Le Tour de France 2026 retrouvera les Hauts-de-Seine le dimanche 26 juillet, lors de la dernière étape entre Thoiry et les Champs-Élysées. Avant Paris, le peloton doit passer par Chaville, la côte du Pavé des Gardes, Sèvres, Meudon puis Issy-les-Moulineaux.
La séquence locale se jouera surtout dans la côte du Pavé des Gardes. Sur 700 mètres à 9,7 %, le Tour quitte la grande carte de France pour devenir une affaire de trottoirs, de barrières, de riverains et de bonnes places à trouver avant tout le monde. La caravane est annoncée vers 15 h 18 dans ce secteur. Les coureurs, eux, devraient passer entre 17 h 41 et 17 h 51 selon l’allure retenue par l’itinéraire officiel.
À Sèvres, la Ville a déjà publié ses premières consignes. Le passage du peloton est attendu entre 17 h 40 et 17 h 50 dans la côte des Gardes, après la caravane publicitaire autour de 15 h 15. La route du Pavé des Gardes sera fermée pendant l’événement, et le stationnement y sera interdit du samedi 25 juillet à 20 h au dimanche 26 juillet à 18 h. Plusieurs rues voisines seront temporairement mises à double sens pour maintenir l’accès aux riverains.
Pour Meudon et Issy-les-Moulineaux, les consignes locales détaillées n’étaient pas encore disponibles dans les sources consultées. L’itinéraire officiel donne toutefois une fenêtre utile : Meudon entre 17 h 42 et 17 h 52, puis Issy-les-Moulineaux entre 17 h 45 et 17 h 56. Le passage sera rapide, mais les contraintes commenceront bien avant les roues des coureurs.
Dans ces rues, le Tour ne sera pas seulement une ligne dans un plan de circulation. Il garde ce pouvoir étrange : pendant quelques minutes, transformer une pente connue, un carrefour et une route du quotidien en théâtre populaire. On vient pour voir passer les champions, mais aussi pour vivre le bruit, l’attente, les enfants sur les épaules, la caravane, les voisins qui commentent la meilleure place et la rue qui cesse d’être ordinaire.
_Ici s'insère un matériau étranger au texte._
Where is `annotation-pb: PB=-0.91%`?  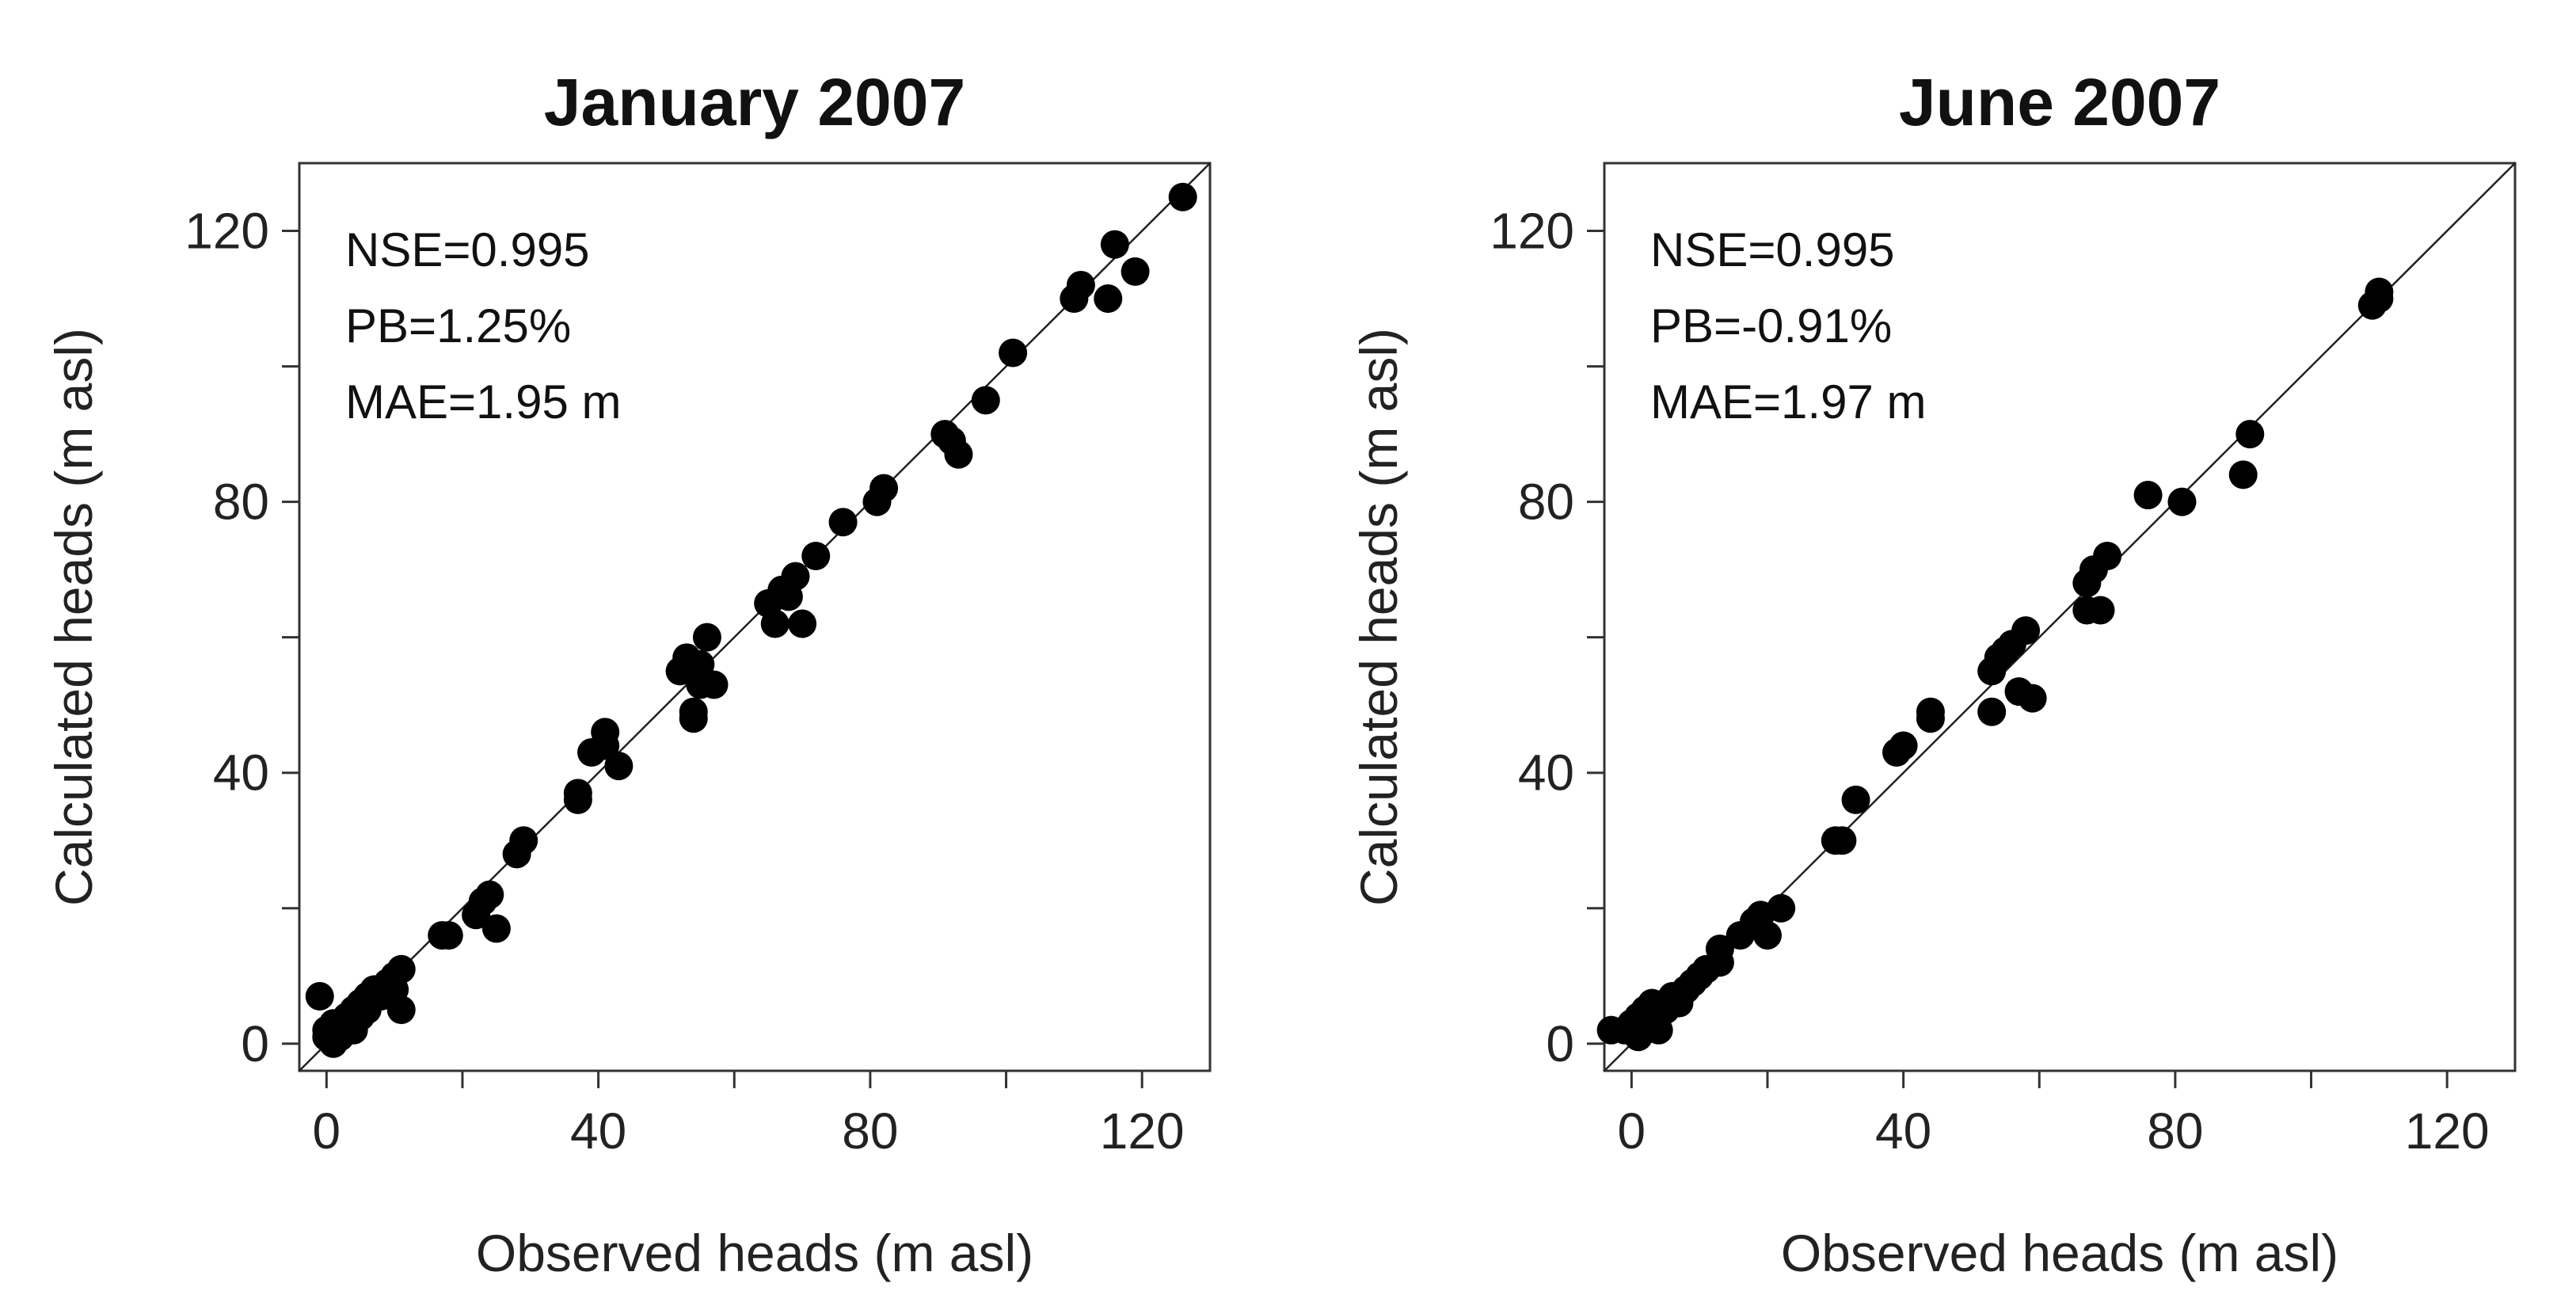 annotation-pb: PB=-0.91% is located at coordinates (1771, 326).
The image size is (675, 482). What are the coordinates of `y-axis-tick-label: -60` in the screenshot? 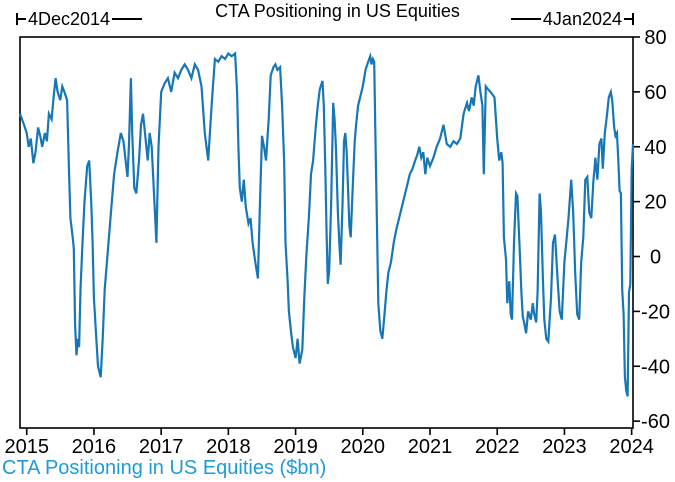 It's located at (656, 422).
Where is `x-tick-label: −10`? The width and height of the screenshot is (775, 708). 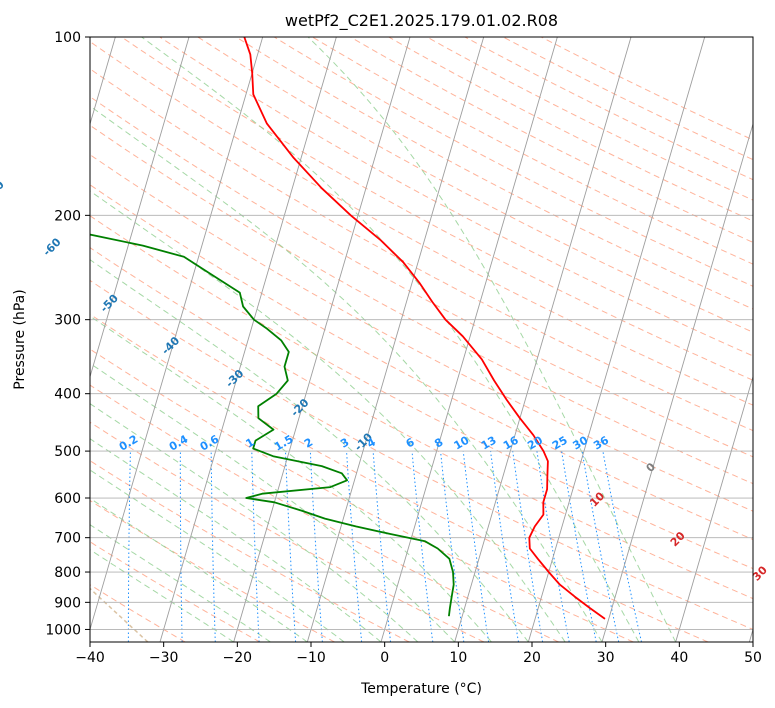 x-tick-label: −10 is located at coordinates (311, 658).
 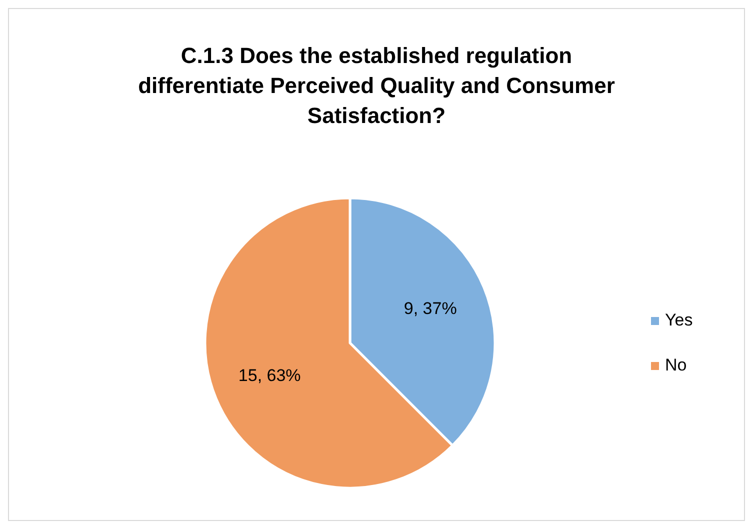 What do you see at coordinates (270, 376) in the screenshot?
I see `data-label: 15, 63%` at bounding box center [270, 376].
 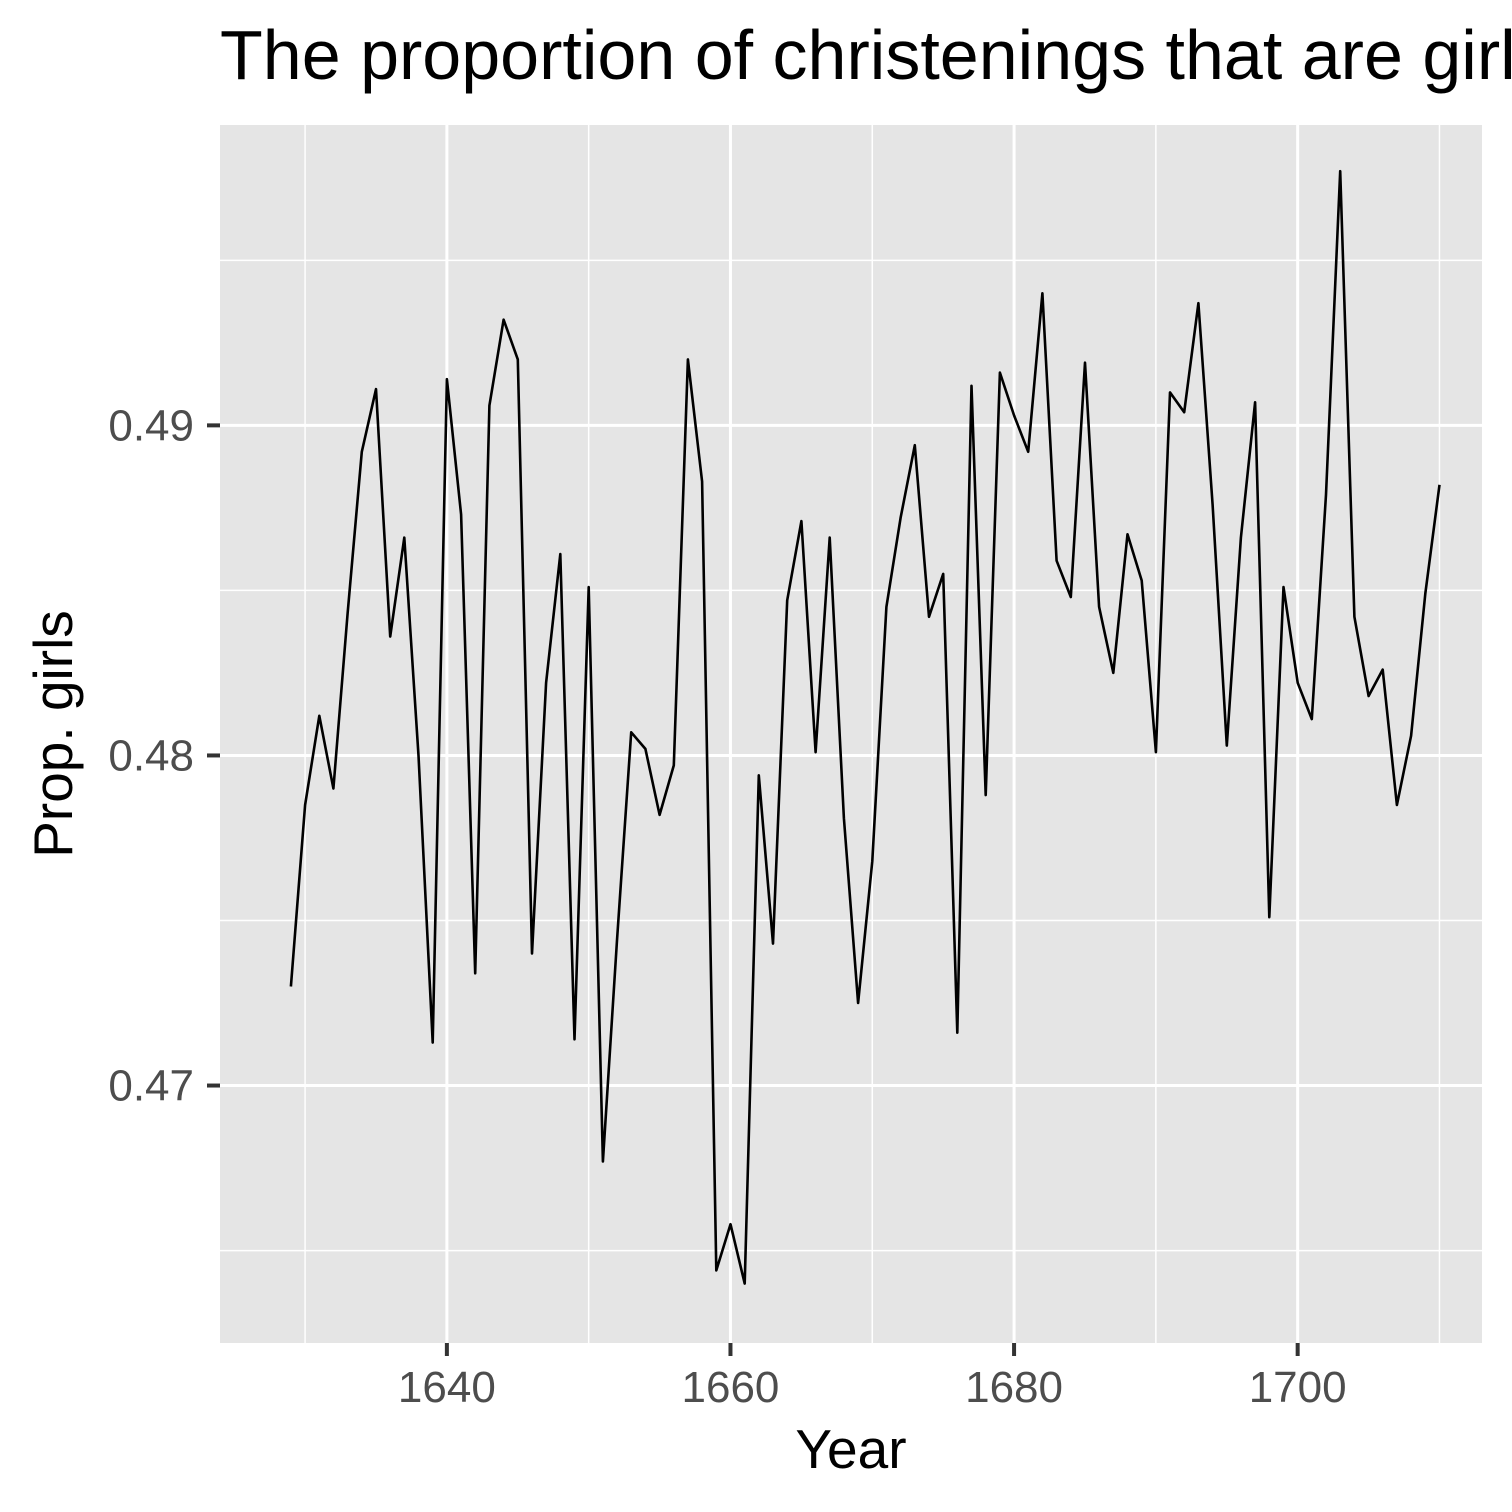 What do you see at coordinates (53, 734) in the screenshot?
I see `y-axis-title: Prop. girls` at bounding box center [53, 734].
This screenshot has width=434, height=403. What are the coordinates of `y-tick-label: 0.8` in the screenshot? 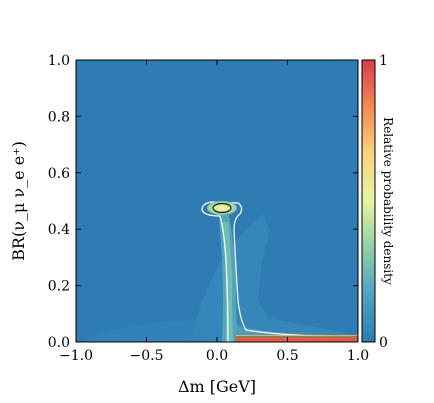 It's located at (59, 117).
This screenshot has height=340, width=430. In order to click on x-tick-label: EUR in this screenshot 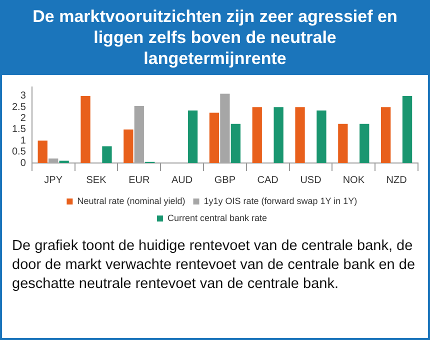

L’histoire ajoute une petite profondeur au passage. ASO rappelle que le premier Tour, en 1903, avait bien couronné Maurice Garin après une arrivée réelle à Ville-d’Avray, avant les honneurs au Parc des Princes. Plus d’un siècle plus tard, la course ne s’arrêtera pas dans le département. Elle y laissera plutôt une trace brève : une montée sévère, quelques minutes de foule, puis la route du Pavé des Gardes rendue à ses usages quotidiens.